PROMPT
Rewrite the items below with each "Viewport" changed to "Window" and every other character left as it is.

[Start RECORDS FOR THIS EXERCISE]

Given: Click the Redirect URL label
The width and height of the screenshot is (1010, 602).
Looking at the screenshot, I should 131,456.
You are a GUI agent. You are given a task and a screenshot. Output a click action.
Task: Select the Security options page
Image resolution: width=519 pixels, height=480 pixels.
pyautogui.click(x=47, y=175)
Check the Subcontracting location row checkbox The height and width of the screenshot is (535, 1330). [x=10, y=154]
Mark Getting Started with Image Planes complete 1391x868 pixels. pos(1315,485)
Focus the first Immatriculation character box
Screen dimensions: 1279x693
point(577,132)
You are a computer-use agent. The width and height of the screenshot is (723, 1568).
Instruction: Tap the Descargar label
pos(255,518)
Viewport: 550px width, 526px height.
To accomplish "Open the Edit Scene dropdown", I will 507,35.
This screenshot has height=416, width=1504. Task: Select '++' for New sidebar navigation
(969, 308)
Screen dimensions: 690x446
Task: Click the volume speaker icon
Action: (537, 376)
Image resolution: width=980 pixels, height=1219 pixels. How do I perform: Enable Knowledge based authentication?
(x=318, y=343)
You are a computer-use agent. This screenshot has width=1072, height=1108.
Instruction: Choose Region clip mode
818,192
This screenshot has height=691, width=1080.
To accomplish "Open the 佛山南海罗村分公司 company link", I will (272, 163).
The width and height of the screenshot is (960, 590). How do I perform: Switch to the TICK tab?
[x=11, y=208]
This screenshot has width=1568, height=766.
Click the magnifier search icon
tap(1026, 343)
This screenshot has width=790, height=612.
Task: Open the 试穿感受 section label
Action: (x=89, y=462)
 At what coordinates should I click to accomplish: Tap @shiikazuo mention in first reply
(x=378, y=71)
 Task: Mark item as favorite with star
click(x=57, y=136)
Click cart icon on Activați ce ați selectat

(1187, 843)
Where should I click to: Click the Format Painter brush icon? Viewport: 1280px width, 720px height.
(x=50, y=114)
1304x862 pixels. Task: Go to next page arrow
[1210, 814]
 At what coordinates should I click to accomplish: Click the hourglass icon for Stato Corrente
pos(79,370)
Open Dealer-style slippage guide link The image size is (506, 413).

[End RECORDS FOR THIS EXERCISE]

CORRECT OUTPUT
Given: Click the Redirect URL label
The width and height of the screenshot is (1010, 602).
Looking at the screenshot, I should 131,456.
You are a GUI agent. You are given a task and a screenshot. Output a click action.
Task: Select the Security options page
Image resolution: width=519 pixels, height=480 pixels.
pyautogui.click(x=47, y=175)
Check the Subcontracting location row checkbox The height and width of the screenshot is (535, 1330). [x=10, y=154]
Mark Getting Started with Image Planes complete 1391x868 pixels. pos(1315,485)
Focus the first Immatriculation character box
Screen dimensions: 1279x693
point(577,132)
You are a computer-use agent. The width and height of the screenshot is (723, 1568).
Instruction: Tap the Descargar label
pos(255,518)
Window: 550px width, 526px height.
To accomplish "Open the Edit Scene dropdown", I will 507,35.
This screenshot has height=416, width=1504. Task: Select '++' for New sidebar navigation
(969, 308)
Screen dimensions: 690x446
Task: Click the volume speaker icon
Action: (537, 376)
Image resolution: width=980 pixels, height=1219 pixels. How do I perform: Enable Knowledge based authentication?
(x=318, y=343)
You are a computer-use agent. This screenshot has width=1072, height=1108.
Instruction: Choose Region clip mode
818,192
This screenshot has height=691, width=1080.
To accomplish "Open the 佛山南海罗村分公司 company link", I will (272, 163).
The width and height of the screenshot is (960, 590). How do I perform: Switch to the TICK tab?
[x=11, y=208]
This screenshot has width=1568, height=766.
Click the magnifier search icon
tap(1026, 343)
This screenshot has width=790, height=612.
Task: Open the 试穿感受 section label
Action: (x=89, y=462)
 At what coordinates should I click to accomplish: Tap @shiikazuo mention in first reply
(x=378, y=71)
 Task: Mark item as favorite with star
click(x=57, y=136)
Click cart icon on Activați ce ați selectat

(1187, 843)
Where should I click to: Click the Format Painter brush icon? Window: 1280px width, 720px height.
(x=50, y=114)
1304x862 pixels. Task: Go to next page arrow
[1210, 814]
 At what coordinates should I click to accomplish: Click the hourglass icon for Stato Corrente
pos(79,370)
Open Dealer-style slippage guide link The image size is (506, 413).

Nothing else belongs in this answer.